I came across this quote - or something rather similar - some two years ago. I think it _might_  have been attributed to DH Lawrence - although that's quite uncertain as I can't even remember where I read it - and I'm kicking myself for not having noted it properly, as I've been itching to use it since but can't! 

Any clues or flares of recognition? I know it's the sort of statement any critic might have made...

And if it's a madly famous quote, I'll don my embarassment hat but be hugely grateful forever.  :Rolleyes:

----------


## Basil

"Never trust the artist. Trust the tale. The proper function of a critic is to save the tale from the artist who created it."

This line appears in the first chapter of Lawrence's _Studies of Classic American Literature_ which you can read here if you want the context.  :Smile:

----------


## kheldara

At the risk of sounding just a little bit exuberant, I hereby declare my undying love to you.
 :Smile:  

Seriously, thank you so much! It's such a relief to finally know the whole thing - I was beginning to think I had just mixed up various readings...

This forum is truly awesome. Hooray!

----------


## Basil

Jeez, seems like I can't ever log in to this forum without _someone_ declaring their undying love for me!
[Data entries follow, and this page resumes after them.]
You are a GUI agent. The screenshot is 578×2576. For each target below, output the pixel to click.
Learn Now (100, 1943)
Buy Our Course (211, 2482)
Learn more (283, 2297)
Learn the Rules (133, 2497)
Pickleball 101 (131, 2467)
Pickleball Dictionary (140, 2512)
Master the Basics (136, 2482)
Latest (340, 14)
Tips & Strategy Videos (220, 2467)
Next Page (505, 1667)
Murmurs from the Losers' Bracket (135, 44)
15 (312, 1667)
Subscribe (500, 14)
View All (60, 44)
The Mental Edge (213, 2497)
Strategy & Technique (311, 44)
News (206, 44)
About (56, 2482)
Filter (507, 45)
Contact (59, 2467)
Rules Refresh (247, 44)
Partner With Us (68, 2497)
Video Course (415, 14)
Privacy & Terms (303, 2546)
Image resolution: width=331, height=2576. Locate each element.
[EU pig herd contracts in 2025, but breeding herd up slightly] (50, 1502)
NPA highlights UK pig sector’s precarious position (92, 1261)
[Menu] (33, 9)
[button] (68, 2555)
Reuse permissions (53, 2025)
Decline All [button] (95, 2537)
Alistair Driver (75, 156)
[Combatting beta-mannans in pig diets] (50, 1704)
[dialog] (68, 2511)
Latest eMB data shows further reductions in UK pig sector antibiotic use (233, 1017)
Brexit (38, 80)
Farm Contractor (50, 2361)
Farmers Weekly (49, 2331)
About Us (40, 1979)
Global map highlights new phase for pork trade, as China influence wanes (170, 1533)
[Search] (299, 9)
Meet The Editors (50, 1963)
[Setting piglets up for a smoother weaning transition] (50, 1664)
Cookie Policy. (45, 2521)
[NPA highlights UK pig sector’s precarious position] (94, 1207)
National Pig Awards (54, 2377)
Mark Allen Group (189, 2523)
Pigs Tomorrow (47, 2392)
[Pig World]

C'mon, people! Can't you all just worship me from afar??

----------


## Janine

> "_It is the duty of the reader to save the work from the writer_". 
> 
> I came across this quote - or something rather similar - some two years ago. I think it _might_  have been attributed to DH Lawrence - although that's quite uncertain as I can't even remember where I read it - and I'm kicking myself for not having noted it properly, as I've been itching to use it since but can't! 
> 
> Any clues or flares of recognition? I know it's the sort of statement any critic might have made...
> 
> And if it's a madly famous quote, I'll don my embarassment hat but be hugely grateful forever.


*Hi kheldara,* Nice to meet you. Glad that Basil has found your quote. If you are at all interested in Lawrence please check out our 'Lawrence Short Story' thread - we are on our 3rd story -"The Prussian Officer". It is not too late to read it and it is available on this site and you still can catch up. If not try the next story and discussion. Also the book of the month will be a Lawrence book, so if you have an interest go to that thread and vote for a book you would be interested in reading. I think there are 4 choices. 

Yes, *Basil*, I bow down to your endless pearls of wisdom. Seriously - good work finding that quote!  :Wink:

----------